## [TRY IT]
Give back exactly the lines of the entries below from the line with "Expert Advice (103, 939)" to the line with "Venues in Dublin (377, 969)", inclusive, and only those.

## [DATA SECTION]

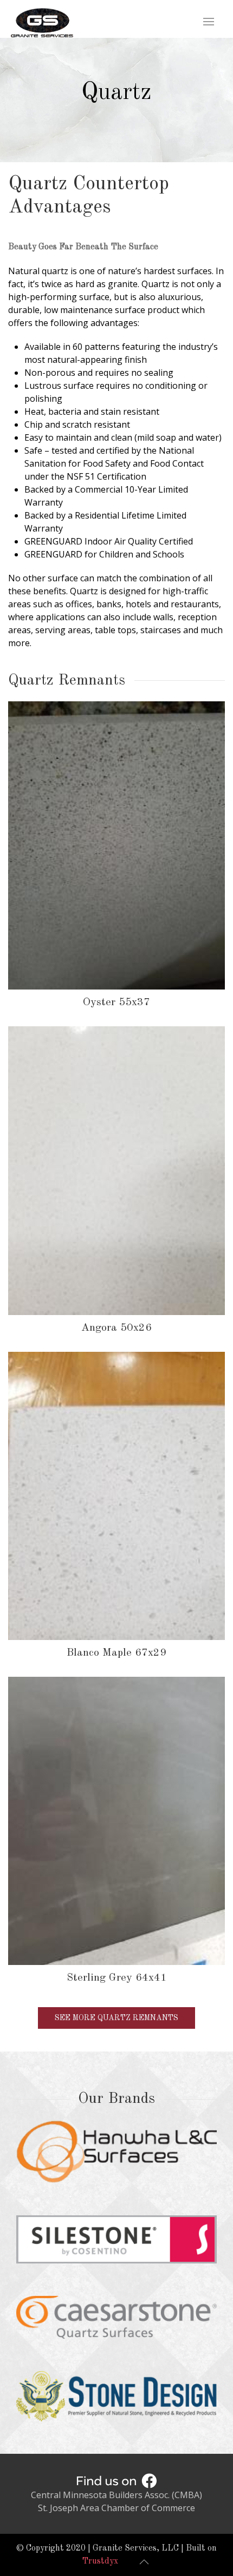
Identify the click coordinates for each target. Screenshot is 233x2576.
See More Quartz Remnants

---

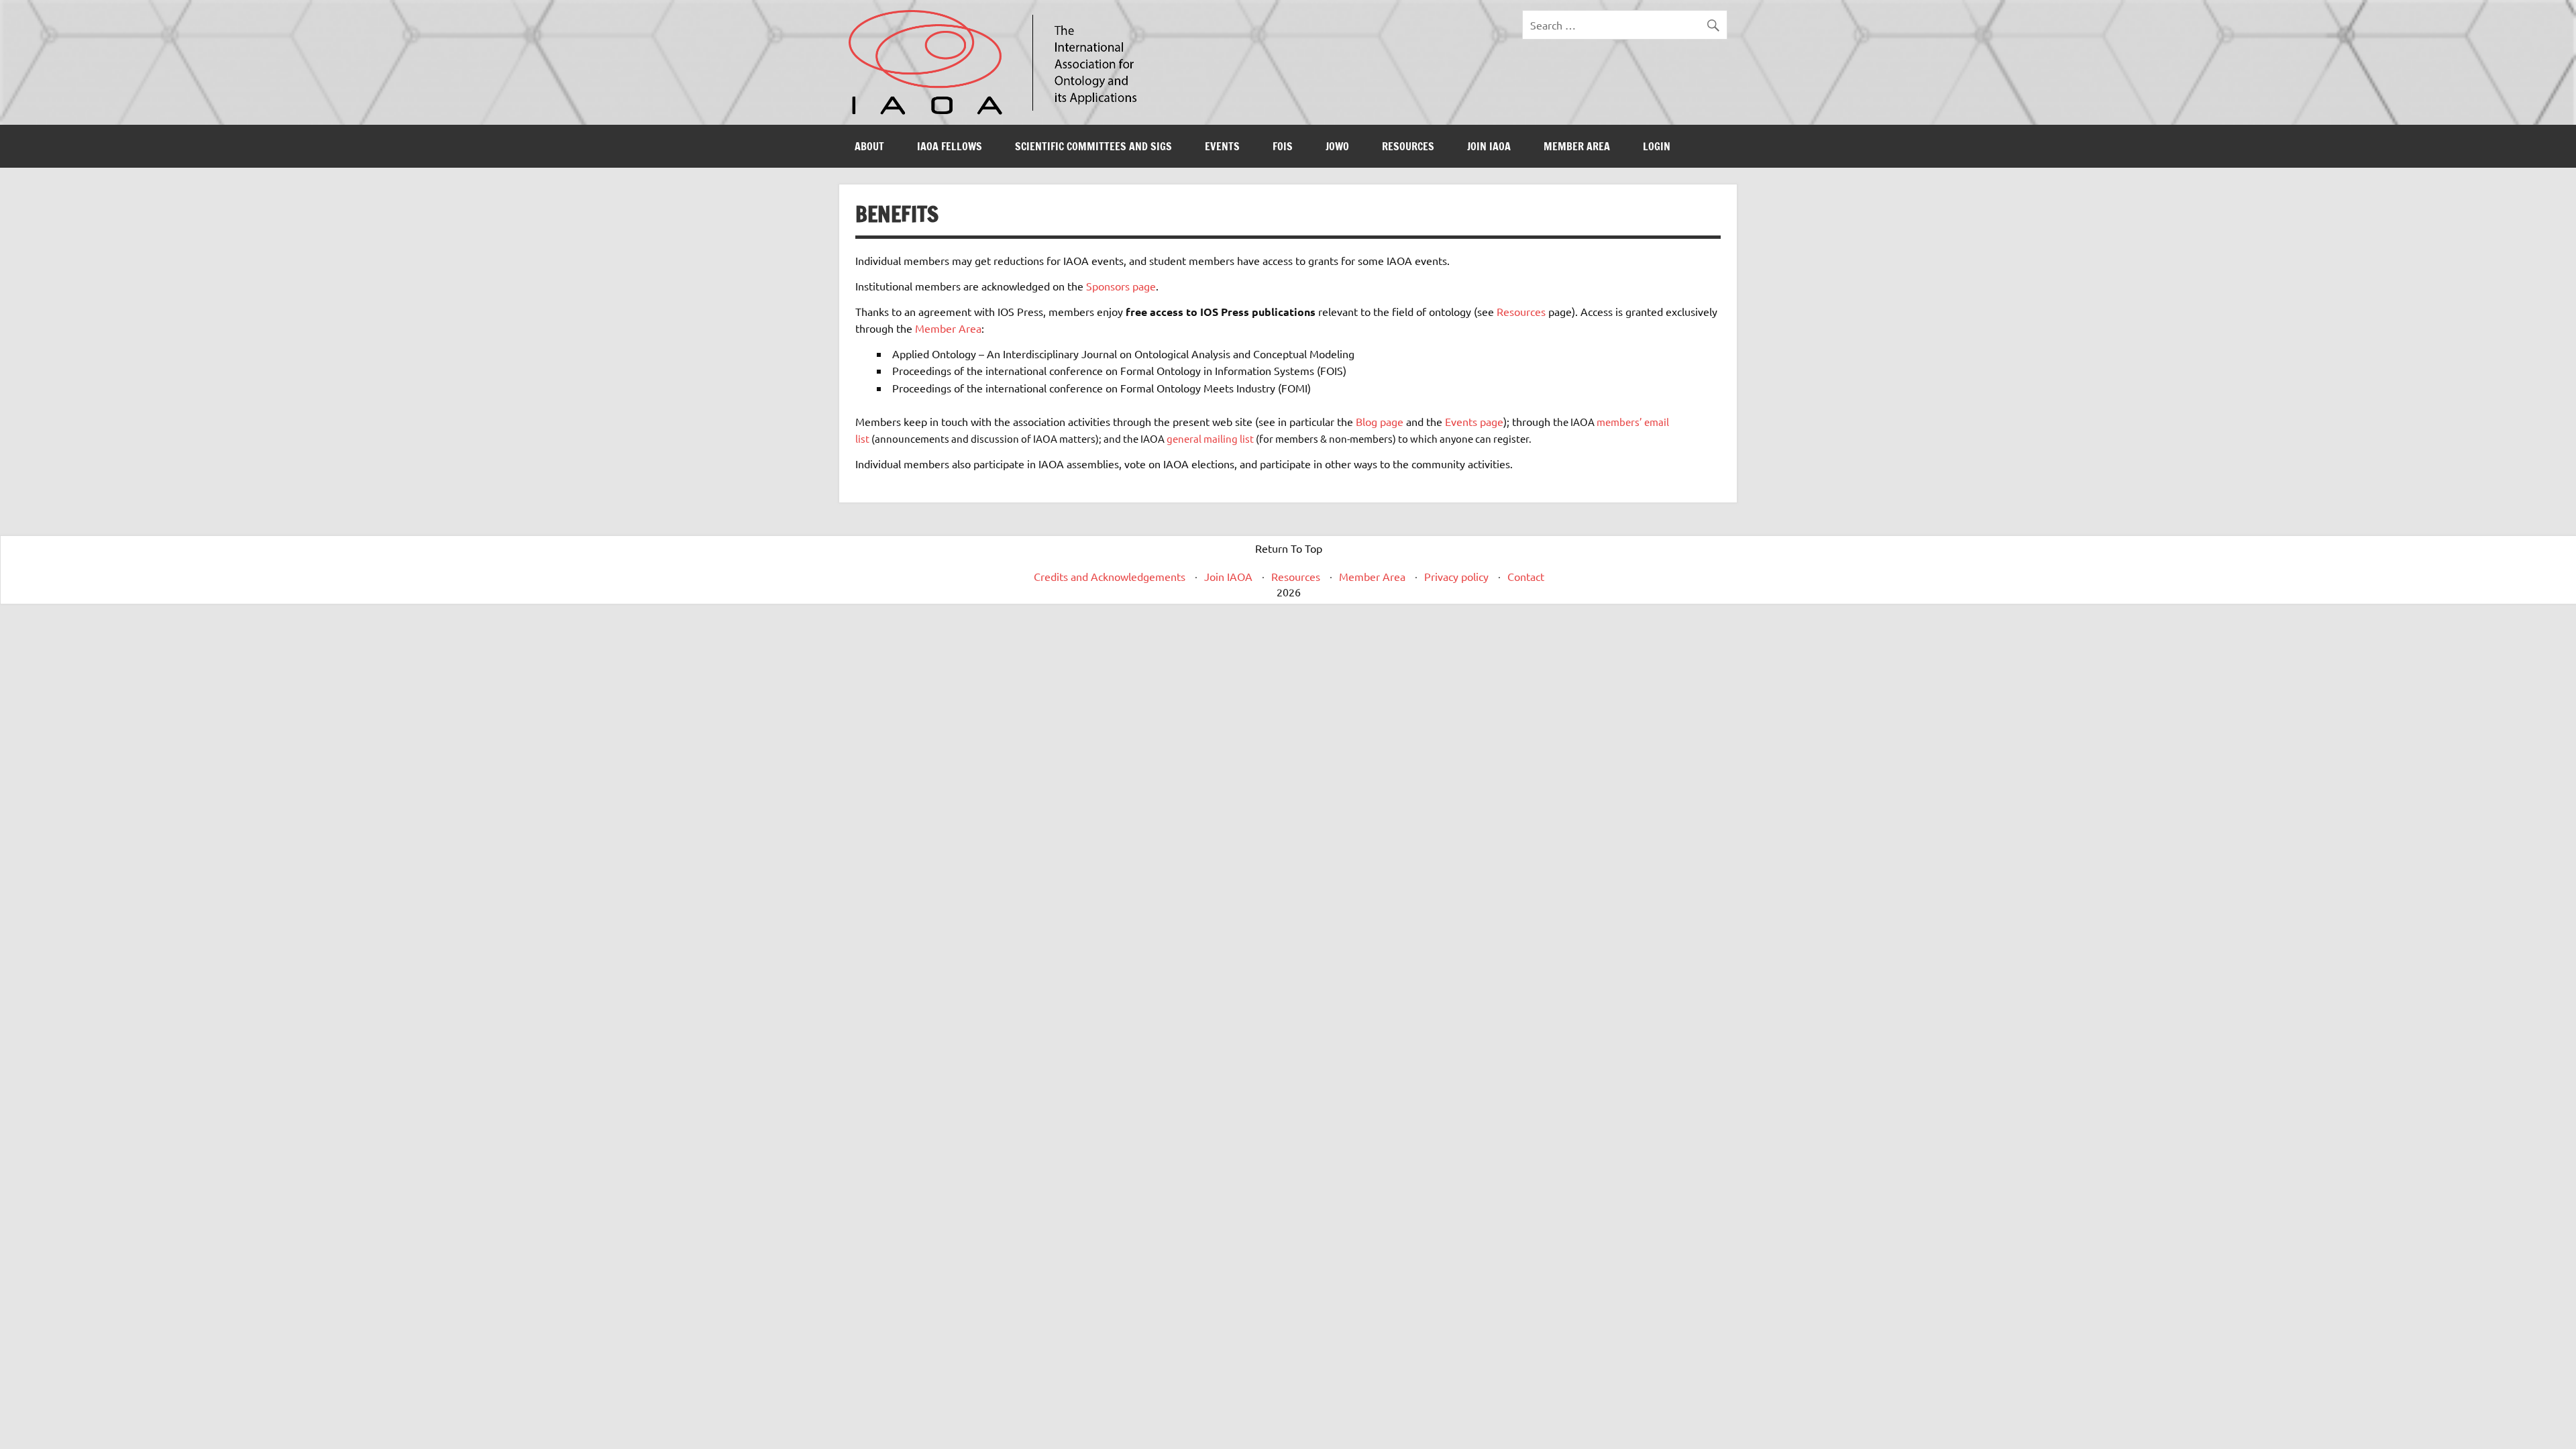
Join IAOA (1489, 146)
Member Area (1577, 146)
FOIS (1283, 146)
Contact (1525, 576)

...

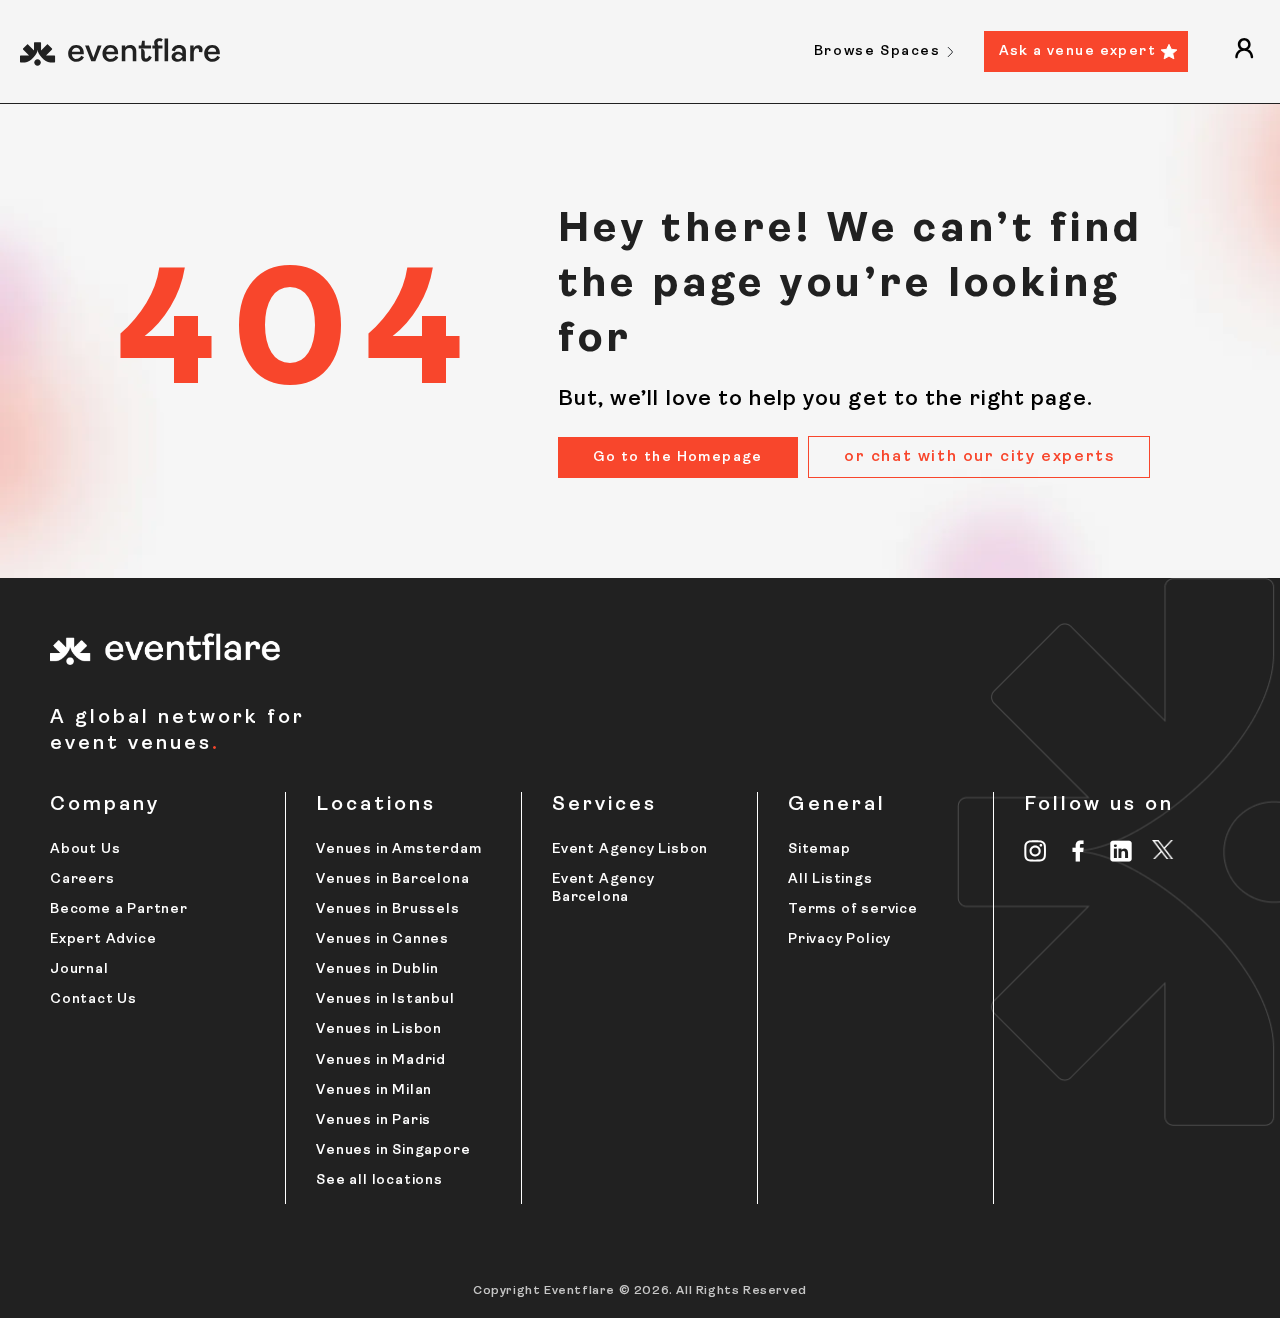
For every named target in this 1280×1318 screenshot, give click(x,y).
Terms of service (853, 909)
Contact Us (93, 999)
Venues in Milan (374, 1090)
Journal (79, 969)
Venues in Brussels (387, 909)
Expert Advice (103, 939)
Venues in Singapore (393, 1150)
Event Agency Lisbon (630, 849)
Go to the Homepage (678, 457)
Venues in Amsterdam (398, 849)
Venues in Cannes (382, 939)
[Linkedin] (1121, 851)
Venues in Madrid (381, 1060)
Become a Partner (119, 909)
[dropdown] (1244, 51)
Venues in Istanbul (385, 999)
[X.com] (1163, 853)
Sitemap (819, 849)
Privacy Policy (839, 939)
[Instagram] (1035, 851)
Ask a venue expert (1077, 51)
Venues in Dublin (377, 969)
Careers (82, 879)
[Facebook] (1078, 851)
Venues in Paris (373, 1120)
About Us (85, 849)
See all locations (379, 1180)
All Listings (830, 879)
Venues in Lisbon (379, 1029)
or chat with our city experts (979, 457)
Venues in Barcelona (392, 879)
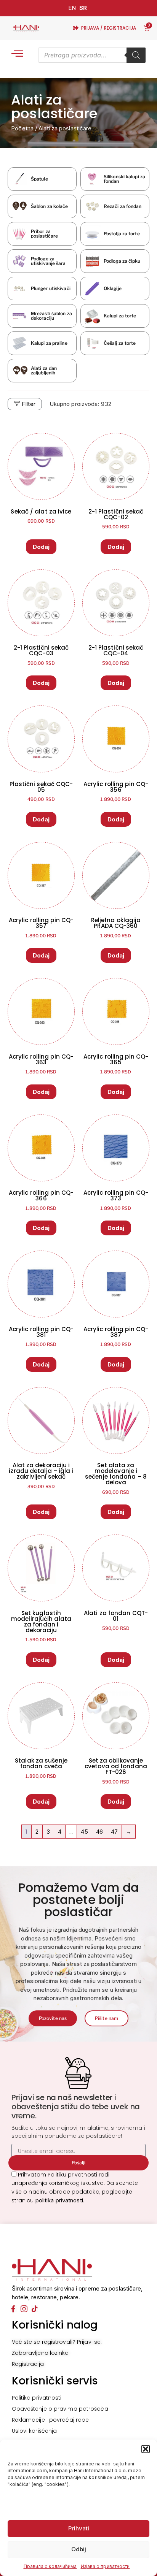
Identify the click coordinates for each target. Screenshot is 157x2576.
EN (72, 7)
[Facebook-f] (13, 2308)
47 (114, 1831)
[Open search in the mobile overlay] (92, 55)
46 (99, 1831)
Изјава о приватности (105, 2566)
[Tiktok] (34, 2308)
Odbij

## [RESPONSE TO THIS TASK]
Expert Advice (103, 939)
Venues in Singapore (393, 1150)
Event Agency Lisbon (630, 849)
Go to the Homepage (678, 457)
Venues in Amsterdam (398, 849)
Venues in Cannes (382, 939)
[Linkedin] (1121, 851)
Venues in Madrid (381, 1060)
Become a Partner (119, 909)
[dropdown] (1244, 51)
Venues in Istanbul (385, 999)
[X.com] (1163, 853)
Sitemap (819, 849)
Privacy Policy (839, 939)
[Instagram] (1035, 851)
Ask a venue expert (1077, 51)
Venues in Dublin (377, 969)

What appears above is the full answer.